● **Given information**
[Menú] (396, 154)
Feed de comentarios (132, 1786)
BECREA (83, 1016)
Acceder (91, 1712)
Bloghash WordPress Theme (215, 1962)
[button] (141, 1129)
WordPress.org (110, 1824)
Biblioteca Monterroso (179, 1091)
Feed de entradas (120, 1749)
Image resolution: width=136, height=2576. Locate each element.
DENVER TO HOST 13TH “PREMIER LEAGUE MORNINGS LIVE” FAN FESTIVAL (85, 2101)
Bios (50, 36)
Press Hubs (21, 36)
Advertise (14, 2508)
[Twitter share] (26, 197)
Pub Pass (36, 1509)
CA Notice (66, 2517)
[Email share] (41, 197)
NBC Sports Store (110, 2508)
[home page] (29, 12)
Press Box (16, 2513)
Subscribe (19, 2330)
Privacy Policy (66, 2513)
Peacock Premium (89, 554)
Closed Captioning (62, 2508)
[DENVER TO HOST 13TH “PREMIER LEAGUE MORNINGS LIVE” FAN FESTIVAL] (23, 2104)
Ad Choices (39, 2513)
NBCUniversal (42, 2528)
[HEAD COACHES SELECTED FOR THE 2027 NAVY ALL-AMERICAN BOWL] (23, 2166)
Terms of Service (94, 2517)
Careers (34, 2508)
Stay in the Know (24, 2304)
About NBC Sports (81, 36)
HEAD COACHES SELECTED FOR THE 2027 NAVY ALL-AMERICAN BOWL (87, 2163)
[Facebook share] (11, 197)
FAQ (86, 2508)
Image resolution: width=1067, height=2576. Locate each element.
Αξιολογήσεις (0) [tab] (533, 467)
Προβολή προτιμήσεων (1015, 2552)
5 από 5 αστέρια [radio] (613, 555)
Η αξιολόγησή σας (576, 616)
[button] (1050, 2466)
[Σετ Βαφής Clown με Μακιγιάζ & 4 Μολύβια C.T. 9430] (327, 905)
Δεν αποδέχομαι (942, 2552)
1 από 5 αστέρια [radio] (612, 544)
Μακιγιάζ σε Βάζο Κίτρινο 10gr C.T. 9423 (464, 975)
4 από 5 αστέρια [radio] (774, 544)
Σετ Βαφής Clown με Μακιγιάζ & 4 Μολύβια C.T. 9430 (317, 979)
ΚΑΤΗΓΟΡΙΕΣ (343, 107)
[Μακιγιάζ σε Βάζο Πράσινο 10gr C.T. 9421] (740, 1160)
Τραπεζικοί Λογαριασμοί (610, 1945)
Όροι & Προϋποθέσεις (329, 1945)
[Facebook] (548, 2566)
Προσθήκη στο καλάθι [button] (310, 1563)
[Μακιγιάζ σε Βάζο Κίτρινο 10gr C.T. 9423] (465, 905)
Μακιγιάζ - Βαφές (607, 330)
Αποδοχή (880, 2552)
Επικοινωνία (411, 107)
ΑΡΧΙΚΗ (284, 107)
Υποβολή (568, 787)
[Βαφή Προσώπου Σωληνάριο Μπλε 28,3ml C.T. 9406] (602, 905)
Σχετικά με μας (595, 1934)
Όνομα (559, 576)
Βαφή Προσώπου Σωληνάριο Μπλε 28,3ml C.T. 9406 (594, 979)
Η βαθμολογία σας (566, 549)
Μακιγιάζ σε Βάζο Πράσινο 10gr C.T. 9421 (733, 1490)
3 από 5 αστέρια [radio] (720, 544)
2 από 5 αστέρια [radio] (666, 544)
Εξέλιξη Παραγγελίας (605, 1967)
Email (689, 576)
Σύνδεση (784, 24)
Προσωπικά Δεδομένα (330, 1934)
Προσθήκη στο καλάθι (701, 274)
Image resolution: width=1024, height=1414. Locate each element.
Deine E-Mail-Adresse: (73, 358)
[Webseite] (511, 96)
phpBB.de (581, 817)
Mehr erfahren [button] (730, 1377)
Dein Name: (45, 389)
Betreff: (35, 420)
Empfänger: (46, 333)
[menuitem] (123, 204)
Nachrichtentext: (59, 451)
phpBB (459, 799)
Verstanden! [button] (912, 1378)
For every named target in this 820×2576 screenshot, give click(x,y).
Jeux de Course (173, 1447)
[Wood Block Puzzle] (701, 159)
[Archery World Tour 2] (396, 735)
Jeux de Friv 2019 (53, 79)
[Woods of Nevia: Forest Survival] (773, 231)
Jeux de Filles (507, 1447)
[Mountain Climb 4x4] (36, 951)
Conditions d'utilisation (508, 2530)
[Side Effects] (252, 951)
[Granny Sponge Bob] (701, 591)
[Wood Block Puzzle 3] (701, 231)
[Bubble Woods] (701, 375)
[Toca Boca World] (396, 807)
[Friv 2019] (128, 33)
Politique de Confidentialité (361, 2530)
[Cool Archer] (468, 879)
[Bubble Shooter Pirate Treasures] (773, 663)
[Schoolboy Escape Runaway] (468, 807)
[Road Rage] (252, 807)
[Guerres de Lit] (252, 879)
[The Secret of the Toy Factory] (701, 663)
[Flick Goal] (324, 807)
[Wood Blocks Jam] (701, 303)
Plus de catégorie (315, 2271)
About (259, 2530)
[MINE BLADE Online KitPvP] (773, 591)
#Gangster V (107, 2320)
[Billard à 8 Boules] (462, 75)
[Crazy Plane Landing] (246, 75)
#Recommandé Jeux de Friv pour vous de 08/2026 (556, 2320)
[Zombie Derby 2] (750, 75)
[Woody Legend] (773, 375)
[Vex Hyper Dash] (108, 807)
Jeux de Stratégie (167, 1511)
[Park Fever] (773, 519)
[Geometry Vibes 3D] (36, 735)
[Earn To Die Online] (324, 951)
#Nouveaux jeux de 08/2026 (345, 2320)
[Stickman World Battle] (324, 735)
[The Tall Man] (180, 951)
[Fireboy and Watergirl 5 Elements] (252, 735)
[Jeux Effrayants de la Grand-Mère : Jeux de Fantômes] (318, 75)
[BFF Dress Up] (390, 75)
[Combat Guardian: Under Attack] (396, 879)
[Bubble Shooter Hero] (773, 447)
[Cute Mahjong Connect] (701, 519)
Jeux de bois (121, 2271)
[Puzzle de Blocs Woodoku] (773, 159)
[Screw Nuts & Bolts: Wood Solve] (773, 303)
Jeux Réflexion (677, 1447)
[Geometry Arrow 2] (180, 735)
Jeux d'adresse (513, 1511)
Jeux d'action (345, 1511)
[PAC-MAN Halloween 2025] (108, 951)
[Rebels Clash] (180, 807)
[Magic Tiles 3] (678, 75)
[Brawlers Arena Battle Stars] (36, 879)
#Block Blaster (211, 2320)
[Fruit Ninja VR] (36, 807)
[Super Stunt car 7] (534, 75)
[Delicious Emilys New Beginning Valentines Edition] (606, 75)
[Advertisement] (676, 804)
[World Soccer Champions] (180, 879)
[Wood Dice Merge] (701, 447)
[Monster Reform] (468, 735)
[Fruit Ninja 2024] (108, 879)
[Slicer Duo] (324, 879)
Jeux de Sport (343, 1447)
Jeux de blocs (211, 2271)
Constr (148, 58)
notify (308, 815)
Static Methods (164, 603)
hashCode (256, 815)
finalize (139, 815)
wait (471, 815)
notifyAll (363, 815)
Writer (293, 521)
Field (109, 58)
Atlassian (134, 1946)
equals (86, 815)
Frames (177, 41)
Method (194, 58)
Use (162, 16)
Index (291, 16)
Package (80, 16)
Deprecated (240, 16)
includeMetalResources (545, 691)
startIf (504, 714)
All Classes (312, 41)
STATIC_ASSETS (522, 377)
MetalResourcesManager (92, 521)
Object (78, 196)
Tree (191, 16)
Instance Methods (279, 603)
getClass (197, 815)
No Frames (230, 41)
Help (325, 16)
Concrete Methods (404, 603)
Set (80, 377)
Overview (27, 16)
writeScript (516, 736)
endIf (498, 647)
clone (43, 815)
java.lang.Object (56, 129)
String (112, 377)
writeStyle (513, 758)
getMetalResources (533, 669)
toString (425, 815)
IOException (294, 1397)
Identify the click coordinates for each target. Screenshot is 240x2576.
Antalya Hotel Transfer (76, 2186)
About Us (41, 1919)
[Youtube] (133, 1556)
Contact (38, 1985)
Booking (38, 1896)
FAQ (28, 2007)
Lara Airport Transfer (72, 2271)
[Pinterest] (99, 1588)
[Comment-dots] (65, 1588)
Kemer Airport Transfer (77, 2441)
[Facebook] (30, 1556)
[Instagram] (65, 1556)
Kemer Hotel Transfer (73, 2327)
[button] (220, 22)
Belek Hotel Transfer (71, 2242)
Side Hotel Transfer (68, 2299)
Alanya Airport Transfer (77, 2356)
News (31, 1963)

● **Task item**
Each line above that contains the string "Σωληνάριο" counts once; give the number of such lines and nothing more.

● **Completed task**
2